本文抜粋で、Markman事件の「事件の種類」として示されているものを答えてください。

_本文抜粋_
********************
内容 |
@憲法修正第7条の意義
(a)米国の権利章典の一部であり、コモンロー(普通法)の下で行われる民事事件における陪審のトライアル(審理)を受ける権利を保障した規定です。
(b)憲法修正第7条による陪審審理を受ける権利は、アメリカの建国時にイギリスのコモンローから引き継いだものと解釈されます。
(c)イギリスの判例法には、コモンローと衡平法という2つの系統があり、イギリスの判例が全てコモンローに準拠している訳ではありません。
(d)従って在る事件に関して前述の陪審審理を受ける権利を主張するためには、当該事件で論点となった事柄が、アメリカがイギリスからコモンローを引き継いだ時点でコモンローにより審理されていた(tried
at law)イシュー又はこれに類するものであることを確認する必要があります。
(e)下級審の或る論点が陪審審理を受ける権利の対象であるか否かが最高裁判所まで争われた事件としてMarkman事件を紹介します。
A憲法修正第7条の事例の内容
[事件の表示]Markman v. Westview
Instruments, Inc., 517 U.S. 370
[事件の種類]特許侵害訴訟
[事件の経緯]
この事件は、“An inventory control and report
system”と称する発明の特許出願に対して付与されたパテントの侵害事件です。
クレーム(特許出願人が発明の保護を求めるために米国特許商標庁に提出した書面)に記載された“inventory”(在庫や財産目録など)に関して、金銭の出入りに関するもの(cash
inventory)とする見解と、金銭及び洗濯した衣類の出入りに関するものという見解とが対立しました。
********************
_提供資料_
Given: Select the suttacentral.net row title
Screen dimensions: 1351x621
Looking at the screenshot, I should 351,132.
********************
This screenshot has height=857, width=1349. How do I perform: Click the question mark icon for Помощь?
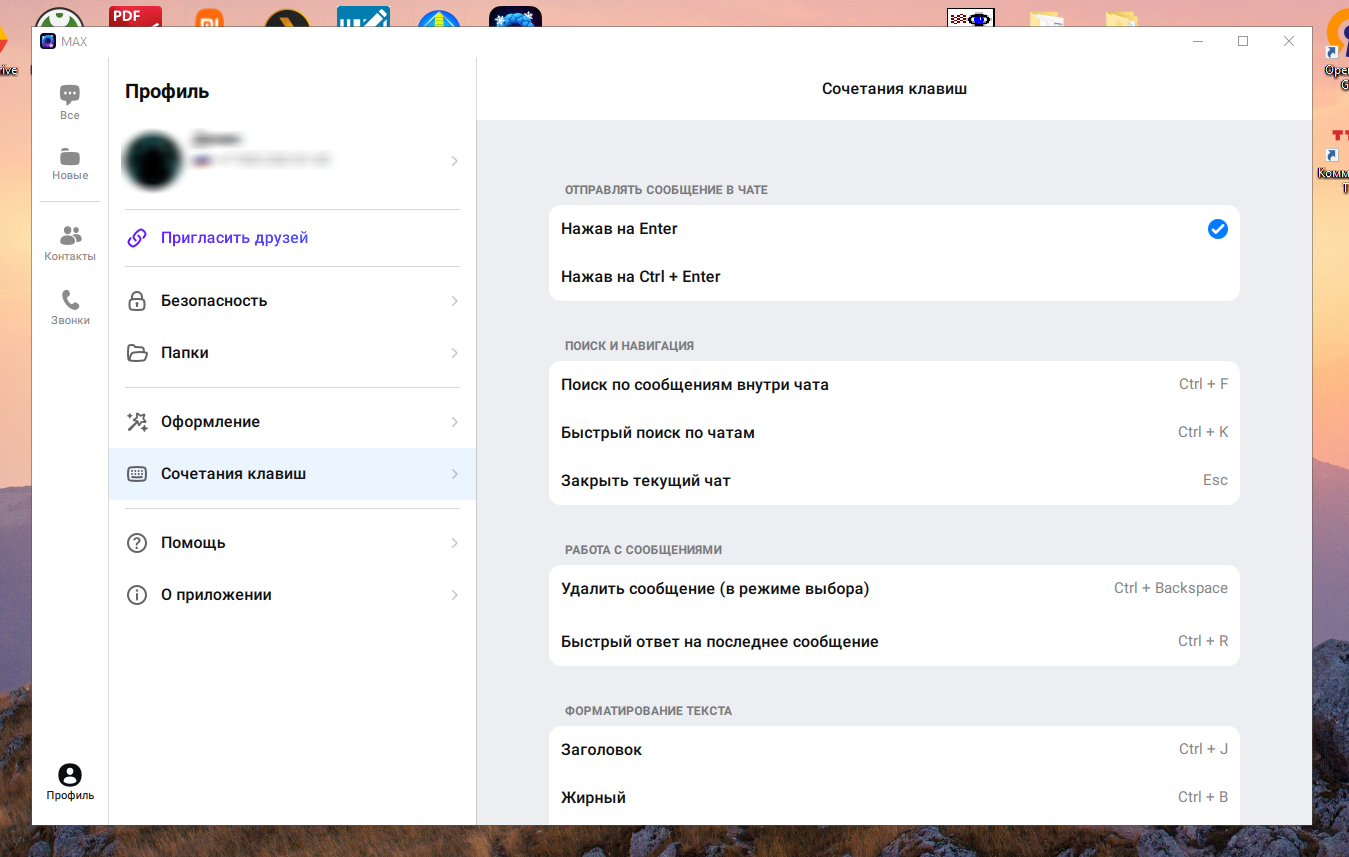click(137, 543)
********************
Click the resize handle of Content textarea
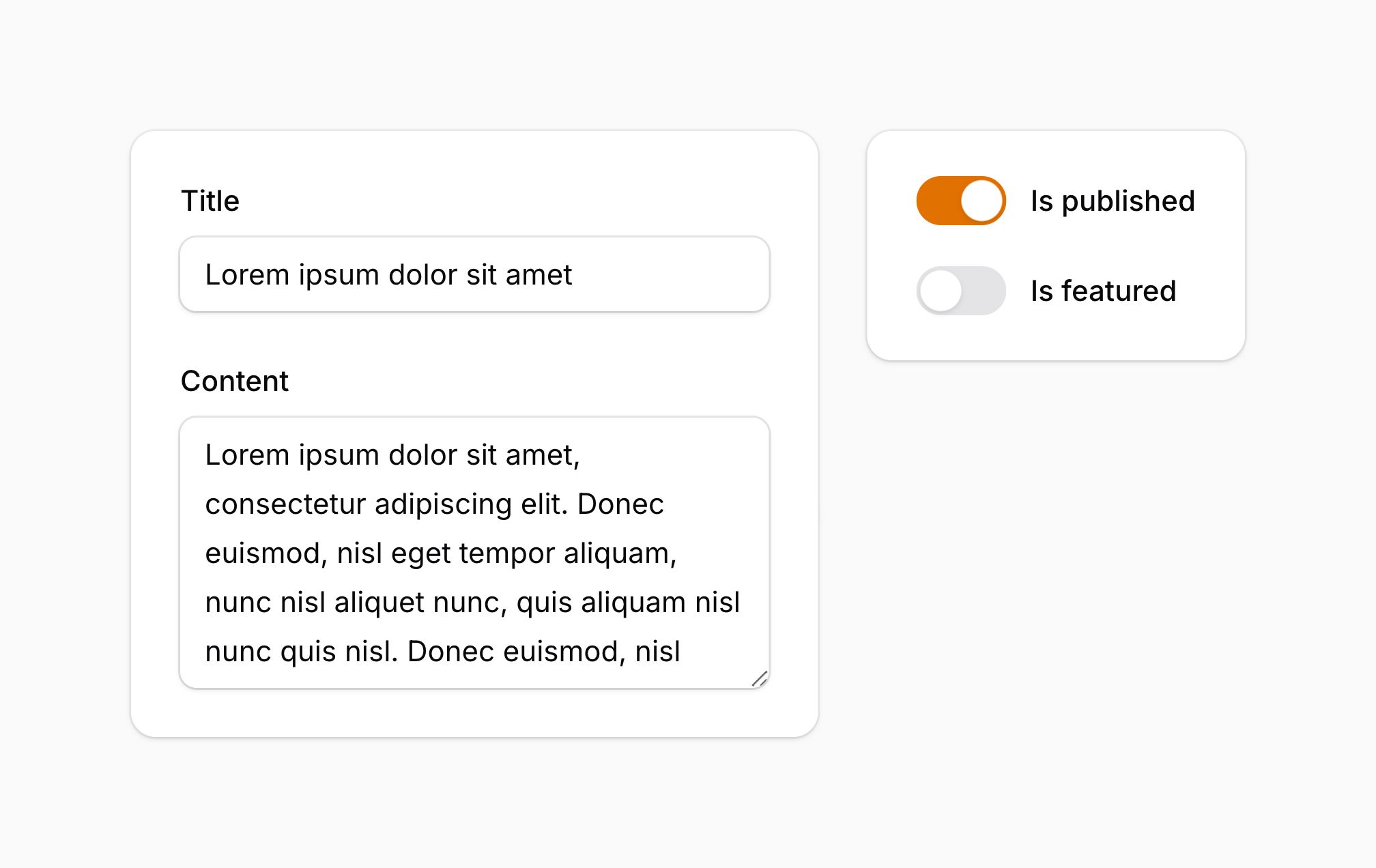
********************
_解答_
特許侵害訴訟です。